Wir, die „Hierigen“, sagen: „Geschichte wiederholt sich.“ Geschichte ist die endlose Wiederholung des Gleichen… die erneute Aufführung von Ähnlichem…
In „Hier“ schreitet die Zeit nicht voran, sie kreist. Die Zeit ist fruchtbar, gebärend. Doch Geburt und Tod, Anfang und Ende, Aufstieg und Fall sind nicht dialektische Gegensätze, sondern die beiden Seiten derselben Medaille.

Wo liegt „Hier“? Als eure englischen Vorfahren einfielen, war es das Osmanische Reich. Es war Byzanz. Sie nannten es Vorderasien und den Nahen Osten. „Hier“ ist genau dort…

Wir „Hierigen“ haben über die lange Zeit, ebenso wie viele unserer Fähigkeiten, auch unser Gedächtnis verloren. Man sagt, kollektives Gedächtnis lebt über Glauben, Bräuche und Institutionen – wir aber haben die Dynamiken unserer „Lebendigkeit“ rücksichtslos aufgegeben. Folglich können wir uns kaum an Ereignisse von vor acht Jahren erinnern, geschweige denn an solche von vor achthundert Jahren.

Herr Nicol,

Zunächst muss ich Ihnen zugestehen: Ihr Werk, objektiv und flüssig geschrieben, hat unser Gedächtnis geweckt, und ich habe großen Nutzen daraus gezogen. Besonders bemerkenswert ist Ihre Intuition, die man bei westlichen Forschern kaum findet.

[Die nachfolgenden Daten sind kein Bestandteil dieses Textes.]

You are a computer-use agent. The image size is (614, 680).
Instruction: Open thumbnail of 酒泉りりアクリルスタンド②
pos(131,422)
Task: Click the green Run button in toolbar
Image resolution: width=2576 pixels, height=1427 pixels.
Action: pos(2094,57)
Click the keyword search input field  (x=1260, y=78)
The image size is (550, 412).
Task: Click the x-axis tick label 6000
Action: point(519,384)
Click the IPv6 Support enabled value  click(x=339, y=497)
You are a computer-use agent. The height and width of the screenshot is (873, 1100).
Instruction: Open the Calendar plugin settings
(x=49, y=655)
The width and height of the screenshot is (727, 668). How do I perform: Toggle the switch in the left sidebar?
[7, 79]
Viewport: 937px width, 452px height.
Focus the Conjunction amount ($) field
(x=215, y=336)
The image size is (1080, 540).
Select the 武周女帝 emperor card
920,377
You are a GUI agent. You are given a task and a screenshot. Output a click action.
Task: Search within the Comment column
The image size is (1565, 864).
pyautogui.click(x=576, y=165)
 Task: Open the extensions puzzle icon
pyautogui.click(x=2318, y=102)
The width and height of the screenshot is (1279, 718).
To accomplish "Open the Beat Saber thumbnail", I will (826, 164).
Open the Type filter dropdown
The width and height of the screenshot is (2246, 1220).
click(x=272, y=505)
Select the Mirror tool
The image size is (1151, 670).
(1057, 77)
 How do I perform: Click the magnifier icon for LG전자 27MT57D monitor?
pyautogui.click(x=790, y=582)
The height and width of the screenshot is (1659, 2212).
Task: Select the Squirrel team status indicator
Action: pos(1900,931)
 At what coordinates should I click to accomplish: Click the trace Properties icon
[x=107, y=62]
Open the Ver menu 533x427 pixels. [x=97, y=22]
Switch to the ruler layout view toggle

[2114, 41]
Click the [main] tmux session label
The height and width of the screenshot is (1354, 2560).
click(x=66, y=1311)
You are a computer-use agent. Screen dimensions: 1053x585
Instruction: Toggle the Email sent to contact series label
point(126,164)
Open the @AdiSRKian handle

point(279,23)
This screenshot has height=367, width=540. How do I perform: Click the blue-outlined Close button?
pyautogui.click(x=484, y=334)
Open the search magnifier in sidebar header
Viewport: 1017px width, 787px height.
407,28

Sie beginnen den Zerfall Byzanz’ mit dem Kreuzzug von 1204 und der Besetzung Konstantinopels durch die Lateiner, die 57 Jahre bis 1261 herrschen. Das Kreuzheer, ursprünglich unterwegs, um Jerusalem zurückzuerobern, kommt auf Einladung des byzantinischen Kaisers nach Konstantinopel. Der Glanz, die Architektur und der Reichtum der Stadt wecken den Appetit der ungebildeten Kreuzfahrer Europas. Und da sie seit der kirchlichen Spaltung auf Byzanz und die Orthodoxie herabblicken, wird es zu einer Invasion gegen sie.
Nicht-katholische Kirchen werden geplündert, Nonnen in Hagia Sophia missbraucht, Priester gefoltert und getötet, Lateinische Kleidung, Sprache und Bräuche erzwungen; Latein wird Amtssprache der Kirche, lateinische Musik, Hymnen und Instrumente gefördert. Die orthodoxe griechische Kultur wird attackiert. Mit dem Lateinismus werden auch griechische Sprache, Musik und Kleidung erniedrigt. Für 50–60 Jahre wird Lateinisierung zur offiziellen Ideologie des Oströmischen Reiches.
Interessanterweise übernehmen byzantinische Adlige und Bürokraten, die mit den Lateinern kooperieren, die Lateinisierung bald noch konsequenter als die Eindringlinge selbst. Der Staat Ostrom wird zum Vasallen des weströmischen und katholischen Reiches. Diese „Selbstkolonisierung“ dauert an, bis die Lateiner aufgrund von Erbstreitigkeiten und innerkirchlichen Konflikten in den 1260er Jahren Konstantinopel verlassen. Danach wendet sich Byzanz nach Osten, dem damals aufstrebenden islamischen Machtbereich.
Der Ausspruch eines byzantinischen Priesters: „Lieber den türkischen Turban sehen als die lateinische Kopfbedeckung“, fällt in diesem Kontext. Die Osmanen führen Expeditionen gegen die lateinischen Herrscher, die byzantinisches Eigentum und Land der griechischen Bauern geplündert hatten, und werden so zu Rettern der anatolischen Griechen, die freiwillig und massenhaft zum Islam übertreten. Osmanen handeln nicht gegen Byzanz, sondern kooperieren mit dem noch in Nikaia residierenden letzten byzantinischen Herrscherhaus, um die lateinischen Herrschaftsgebiete zu erobern. Historiker und Chronisten, die die Expansion des Osmanischen Beyliks in byzantinisches Territorium erklären wollen, übersehen oft dieses Detail.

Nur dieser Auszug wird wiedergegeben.